In Tomboy Style, Mettler's witty and inviting method of storytelling leave no tomboy archetype unturned: the rebel, the sophisticate, the jock, the prep, the adventuress, the girl next door, and the naturalist are all illustrated by a bevy of historic and current images of (mostly iconic) women. The black and white photograph of a young androgynous Tilda Swinton between two horses is worth the price of admission ($32.50) alone. But don't just thumb through the pictures. There's a moment where Mettler, in describing "the naturalist," captures the purest essence of what I really appreciate in a woman...
“She is minimal, she is free, she is natural. Her skin is sun-kissed, her spirit is untamed, her beauty is as old as the Earth.”
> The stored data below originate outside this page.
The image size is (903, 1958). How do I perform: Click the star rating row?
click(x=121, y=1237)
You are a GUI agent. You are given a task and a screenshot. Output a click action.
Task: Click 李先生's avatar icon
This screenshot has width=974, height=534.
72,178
Food is a beautiful thing. It brings people together. Its preparation is an expression from the heart. And I suppose that is where most great food comes from, the heart. Ricky Lauren's latest coffee table cookbook, The Hamptons: Food, Family, and History is certainly no exception. She recently signed copies for adoring fans at an exclusive signing event held at the women's mansion on Madison. Many members of the Ralph Lauren company (including a handful of out-of-towners traveling from as far as Houston, TX—loved seeing you ladies), as well as the entire Lauren clan, turned out to support the culinarian matriarch. Lauren frames her time-tested recipes within the four Hampton towns she has called home over the years. While appetite-inducing photographs inhabit practically every page, it's the recipes that will have you hankering. The Curried Butternut Squash-and-Apple Soup is a personal favorite of mine. And for summer? Brussels Sprouts Salad served at room temperature, without question. Despite it being a beautiful hardbound book, don't be surprised if you keep finding this one on the kitchen counter instead of the coffee table.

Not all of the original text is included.